_DOEL 1_
Geef uit de vermeldingen woordelijk de regels terug, alles van de regel met "Task: Open the Create with AI panel header" tot en met de regel met "Screen dimensions: 1343x756 click(970, 496)".

_TEKSTBLOK_
************
Trouwens, ofschoon de geleerden en rabbi's van Israël voor zover zij kabbalisten zijn (en dat kan haast niet anders) erkennen dat de oorsprong van de wijsheid van de Kabbala in een voorhistorisch verleden ligt (Saffran, la Cabale, Payot, Paris) hebben zij toch een zeer sterk, zo niet onuitwisbaar stempel op deze inwijdingsleer gezet. Het woord zelf komt van kibbel, d.i. overlevering van God aan Mozes op de berg Sinaï van de Torah, de grondwet van het volk van Israël. In het werk van Saffran komt ster tot uiting dat een ware kabbalist alleen maar een jood kan zijn, want hij moet beslist een kenner van de Torah zij. Maar wat is in geestelijke zin eigenlijk een jood?

Thora is direct verwant aan Tarot. In de Tarot duiden de 22 letters en de figuren op situaties in het menselijk leven. Iedere illustratie is door de rangschikking in het geheel een uitgangspunt voor de volgende situatie. D.w.z. hoe onmogelijk de toestand ook is waarin zich het bewustzijn van de mens bevindt, er is altijd een verandering, een uitkomst mogelijk.
Als men deze mogelijkheid niet kan erkennen, betekent dit, geen geloof meer hebben in het waarachtige Ik dat de aanleg is tot de innerlijke, zich vernieuwende gestalte van de al-eenheid in de mens. Ontkent een mens zijn eenheid, dat is zijn ik, dan ontkent hij God waardoor hij het contact verliest met de oorsprong van het leven.
Merkwaardig is dat Thora en Tarot uit dezelfde letters zijn samengesteld. Het grote verschil tussen beide is, dat de Kabbala en dus ook de zijtak ervan, de Tarot, geen dogma erkent. er is een nog samengetrokkener beeld van de Kabbala, nl de Schalschaleth ha Kabbala. D.i. de keten der overlevering, waarin voorgesteld wordt dat het God is die de verbinding van aarde en hemel onderhoudt door een keten waarvan mensen de schakels vormen. Deze keten zwaait over de wereld, zodat de mens op aarde slechts heeft toe te grijpen, niet om opgetrokken te worden in het rijk van God, maar om een levende schakel te worden die van de aarde naar de hemel reikt en waardoor de mens een verbindend medium kan zijn tussen hemel en aarde om zo de mens in de hemel en God op aarde te brengen. Op die wijze zullen eens, dankzij die bijzondere leer, hemel en aarde een eenheid vormen. Dan is de tweeheid overwonnen en daarmede de veelheid en dus de oorspronkelijke eenheid van voor de schepping hersteld.
Het komt mij voor, dat die eenheid er veeleer altijd is geweest, maar dat de mens het contact ermede heeft verloren.
************
_INVOER_
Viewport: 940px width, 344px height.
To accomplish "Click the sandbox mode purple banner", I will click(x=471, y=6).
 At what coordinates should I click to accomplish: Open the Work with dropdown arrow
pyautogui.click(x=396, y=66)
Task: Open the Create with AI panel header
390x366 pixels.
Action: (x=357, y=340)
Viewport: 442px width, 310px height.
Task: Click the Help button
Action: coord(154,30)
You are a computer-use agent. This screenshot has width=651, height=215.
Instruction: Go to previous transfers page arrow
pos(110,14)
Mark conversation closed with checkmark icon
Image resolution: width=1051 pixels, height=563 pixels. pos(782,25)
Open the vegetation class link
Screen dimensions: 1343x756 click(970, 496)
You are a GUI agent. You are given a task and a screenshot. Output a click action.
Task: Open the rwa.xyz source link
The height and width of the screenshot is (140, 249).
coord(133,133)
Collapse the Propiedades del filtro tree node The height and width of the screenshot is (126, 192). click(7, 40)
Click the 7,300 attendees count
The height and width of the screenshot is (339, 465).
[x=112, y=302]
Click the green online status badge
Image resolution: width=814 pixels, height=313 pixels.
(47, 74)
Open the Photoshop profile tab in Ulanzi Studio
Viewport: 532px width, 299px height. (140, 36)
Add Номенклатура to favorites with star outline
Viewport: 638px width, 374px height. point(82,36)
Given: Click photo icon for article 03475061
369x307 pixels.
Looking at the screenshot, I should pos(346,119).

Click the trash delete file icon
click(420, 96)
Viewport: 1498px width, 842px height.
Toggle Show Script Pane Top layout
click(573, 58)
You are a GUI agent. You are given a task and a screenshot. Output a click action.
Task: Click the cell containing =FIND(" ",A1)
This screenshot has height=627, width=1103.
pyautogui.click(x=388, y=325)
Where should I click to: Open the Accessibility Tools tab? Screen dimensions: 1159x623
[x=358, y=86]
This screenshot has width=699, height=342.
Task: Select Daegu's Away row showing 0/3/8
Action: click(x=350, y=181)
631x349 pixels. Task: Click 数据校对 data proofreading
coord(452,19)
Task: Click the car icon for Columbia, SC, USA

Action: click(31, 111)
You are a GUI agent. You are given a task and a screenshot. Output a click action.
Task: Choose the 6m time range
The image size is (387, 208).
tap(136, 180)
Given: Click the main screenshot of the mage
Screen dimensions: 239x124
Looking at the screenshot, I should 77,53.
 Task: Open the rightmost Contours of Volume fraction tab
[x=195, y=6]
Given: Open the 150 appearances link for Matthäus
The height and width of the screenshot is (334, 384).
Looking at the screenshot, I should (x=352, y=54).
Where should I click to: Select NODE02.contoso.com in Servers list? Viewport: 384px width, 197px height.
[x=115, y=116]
************
_DOEL 2_
Schrijf uit de tekst over de Kabbala en de Tarot letterlijk over wat er staat van "Als men deze" tot en met "van het leven.".

_ANTWOORD 1_
Task: Open the Create with AI panel header
390x366 pixels.
Action: (x=357, y=340)
Viewport: 442px width, 310px height.
Task: Click the Help button
Action: coord(154,30)
You are a computer-use agent. This screenshot has width=651, height=215.
Instruction: Go to previous transfers page arrow
pos(110,14)
Mark conversation closed with checkmark icon
Image resolution: width=1051 pixels, height=563 pixels. pos(782,25)
Open the vegetation class link
Screen dimensions: 1343x756 click(970, 496)

_ANTWOORD 2_
Als men deze mogelijkheid niet kan erkennen, betekent dit, geen geloof meer hebben in het waarachtige Ik dat de aanleg is tot de innerlijke, zich vernieuwende gestalte van de al-eenheid in de mens. Ontkent een mens zijn eenheid, dat is zijn ik, dan ontkent hij God waardoor hij het contact verliest met de oorsprong van het leven.